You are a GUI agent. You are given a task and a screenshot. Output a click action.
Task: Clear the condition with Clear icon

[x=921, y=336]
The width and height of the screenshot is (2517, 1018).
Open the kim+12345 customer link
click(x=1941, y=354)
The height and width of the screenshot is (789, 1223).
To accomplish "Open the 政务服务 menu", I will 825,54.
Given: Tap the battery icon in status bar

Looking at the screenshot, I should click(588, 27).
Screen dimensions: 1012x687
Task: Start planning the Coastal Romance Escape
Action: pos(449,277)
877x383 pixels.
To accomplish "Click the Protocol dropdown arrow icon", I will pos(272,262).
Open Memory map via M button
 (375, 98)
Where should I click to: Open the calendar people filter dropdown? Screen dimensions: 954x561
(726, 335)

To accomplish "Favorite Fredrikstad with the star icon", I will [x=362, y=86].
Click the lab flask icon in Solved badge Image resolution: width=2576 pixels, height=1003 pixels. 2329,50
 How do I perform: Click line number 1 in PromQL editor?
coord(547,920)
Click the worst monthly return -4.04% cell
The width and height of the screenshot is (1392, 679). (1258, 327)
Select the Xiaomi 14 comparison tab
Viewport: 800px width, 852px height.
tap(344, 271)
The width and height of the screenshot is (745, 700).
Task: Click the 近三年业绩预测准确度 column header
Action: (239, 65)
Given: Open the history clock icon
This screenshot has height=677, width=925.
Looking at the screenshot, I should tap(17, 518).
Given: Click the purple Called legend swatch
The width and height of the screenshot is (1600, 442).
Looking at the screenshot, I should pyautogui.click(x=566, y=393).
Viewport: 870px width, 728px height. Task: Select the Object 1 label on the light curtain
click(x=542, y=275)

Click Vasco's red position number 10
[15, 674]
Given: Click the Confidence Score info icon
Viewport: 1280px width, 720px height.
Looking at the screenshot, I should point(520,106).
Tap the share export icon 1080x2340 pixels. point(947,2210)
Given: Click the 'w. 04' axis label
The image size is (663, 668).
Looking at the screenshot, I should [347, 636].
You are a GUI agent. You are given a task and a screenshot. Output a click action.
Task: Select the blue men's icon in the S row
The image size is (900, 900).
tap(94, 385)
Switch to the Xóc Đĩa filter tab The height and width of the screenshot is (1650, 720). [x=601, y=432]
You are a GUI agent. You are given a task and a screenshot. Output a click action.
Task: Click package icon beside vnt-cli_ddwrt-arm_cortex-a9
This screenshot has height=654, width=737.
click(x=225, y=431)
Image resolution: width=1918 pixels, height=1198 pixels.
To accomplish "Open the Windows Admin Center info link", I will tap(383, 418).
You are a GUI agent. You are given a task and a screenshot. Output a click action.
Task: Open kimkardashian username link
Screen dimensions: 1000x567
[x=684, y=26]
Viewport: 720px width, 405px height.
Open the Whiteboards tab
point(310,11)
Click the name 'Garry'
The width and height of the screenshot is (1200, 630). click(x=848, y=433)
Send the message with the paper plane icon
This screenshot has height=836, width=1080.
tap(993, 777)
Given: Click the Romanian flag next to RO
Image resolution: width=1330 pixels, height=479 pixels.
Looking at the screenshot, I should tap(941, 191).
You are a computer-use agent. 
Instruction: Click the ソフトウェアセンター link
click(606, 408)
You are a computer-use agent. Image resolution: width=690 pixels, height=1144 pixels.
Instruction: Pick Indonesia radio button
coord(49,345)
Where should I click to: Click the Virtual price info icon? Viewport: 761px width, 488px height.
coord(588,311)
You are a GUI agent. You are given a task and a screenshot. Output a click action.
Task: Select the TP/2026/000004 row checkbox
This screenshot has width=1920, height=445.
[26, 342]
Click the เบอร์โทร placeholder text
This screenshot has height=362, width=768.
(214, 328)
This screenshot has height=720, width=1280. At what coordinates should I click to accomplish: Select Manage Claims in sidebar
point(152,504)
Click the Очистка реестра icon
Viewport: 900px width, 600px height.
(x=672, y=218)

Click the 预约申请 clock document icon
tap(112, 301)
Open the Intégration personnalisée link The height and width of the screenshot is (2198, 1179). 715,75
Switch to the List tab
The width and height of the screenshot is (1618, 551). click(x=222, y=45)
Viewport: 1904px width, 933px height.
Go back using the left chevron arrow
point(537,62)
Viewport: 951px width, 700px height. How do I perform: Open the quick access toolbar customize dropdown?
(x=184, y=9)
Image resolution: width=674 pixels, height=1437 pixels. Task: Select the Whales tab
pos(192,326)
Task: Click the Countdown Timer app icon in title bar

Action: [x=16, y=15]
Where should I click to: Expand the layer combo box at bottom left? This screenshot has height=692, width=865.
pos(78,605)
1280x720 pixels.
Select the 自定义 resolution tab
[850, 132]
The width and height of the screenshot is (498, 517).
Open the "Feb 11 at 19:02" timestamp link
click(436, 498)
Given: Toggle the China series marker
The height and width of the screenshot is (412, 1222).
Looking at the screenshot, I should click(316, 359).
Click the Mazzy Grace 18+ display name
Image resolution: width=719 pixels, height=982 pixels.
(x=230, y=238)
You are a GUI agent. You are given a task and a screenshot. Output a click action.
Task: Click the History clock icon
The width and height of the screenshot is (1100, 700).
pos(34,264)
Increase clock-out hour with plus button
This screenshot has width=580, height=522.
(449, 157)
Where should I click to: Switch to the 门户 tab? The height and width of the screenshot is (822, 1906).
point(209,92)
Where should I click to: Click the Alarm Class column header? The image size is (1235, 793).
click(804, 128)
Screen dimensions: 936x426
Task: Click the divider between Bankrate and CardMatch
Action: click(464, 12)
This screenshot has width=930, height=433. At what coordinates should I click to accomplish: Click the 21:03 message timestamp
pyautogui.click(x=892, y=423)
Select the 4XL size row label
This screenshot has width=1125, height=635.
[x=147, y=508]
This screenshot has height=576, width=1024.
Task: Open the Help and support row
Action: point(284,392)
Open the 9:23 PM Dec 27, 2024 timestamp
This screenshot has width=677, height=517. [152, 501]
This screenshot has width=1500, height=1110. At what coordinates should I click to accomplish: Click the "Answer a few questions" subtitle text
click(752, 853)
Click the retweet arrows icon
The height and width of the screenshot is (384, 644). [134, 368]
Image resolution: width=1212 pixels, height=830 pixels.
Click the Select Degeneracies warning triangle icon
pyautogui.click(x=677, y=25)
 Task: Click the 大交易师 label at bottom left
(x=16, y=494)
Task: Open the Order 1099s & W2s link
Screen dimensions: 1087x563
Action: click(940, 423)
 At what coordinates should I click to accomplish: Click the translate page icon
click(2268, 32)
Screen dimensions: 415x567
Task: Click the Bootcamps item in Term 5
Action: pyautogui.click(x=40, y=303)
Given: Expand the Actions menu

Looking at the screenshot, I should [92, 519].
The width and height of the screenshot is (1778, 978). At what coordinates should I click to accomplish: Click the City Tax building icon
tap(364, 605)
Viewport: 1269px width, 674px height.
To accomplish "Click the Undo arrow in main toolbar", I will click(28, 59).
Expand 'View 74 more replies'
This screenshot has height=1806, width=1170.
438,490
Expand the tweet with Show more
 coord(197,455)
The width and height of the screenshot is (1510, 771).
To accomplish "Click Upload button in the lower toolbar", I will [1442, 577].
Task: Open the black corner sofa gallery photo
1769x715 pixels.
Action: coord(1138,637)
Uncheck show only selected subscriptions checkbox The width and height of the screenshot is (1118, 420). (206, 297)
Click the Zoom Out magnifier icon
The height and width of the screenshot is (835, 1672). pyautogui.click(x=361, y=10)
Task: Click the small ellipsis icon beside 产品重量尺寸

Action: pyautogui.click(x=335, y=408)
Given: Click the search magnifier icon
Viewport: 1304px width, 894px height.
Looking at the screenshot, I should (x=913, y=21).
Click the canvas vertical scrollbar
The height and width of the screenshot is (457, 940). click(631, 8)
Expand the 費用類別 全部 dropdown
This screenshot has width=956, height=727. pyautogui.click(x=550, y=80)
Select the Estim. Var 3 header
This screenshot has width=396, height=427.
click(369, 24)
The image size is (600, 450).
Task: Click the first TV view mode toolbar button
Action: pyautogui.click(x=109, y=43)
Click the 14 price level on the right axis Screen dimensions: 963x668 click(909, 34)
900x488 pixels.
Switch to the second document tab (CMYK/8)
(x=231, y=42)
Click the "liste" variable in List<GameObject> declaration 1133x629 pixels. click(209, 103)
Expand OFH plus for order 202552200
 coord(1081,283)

> _What you should do_
Matching lines for the string "axis": count them across the listing and reply with the number alone.

> _Answer for this exercise_
2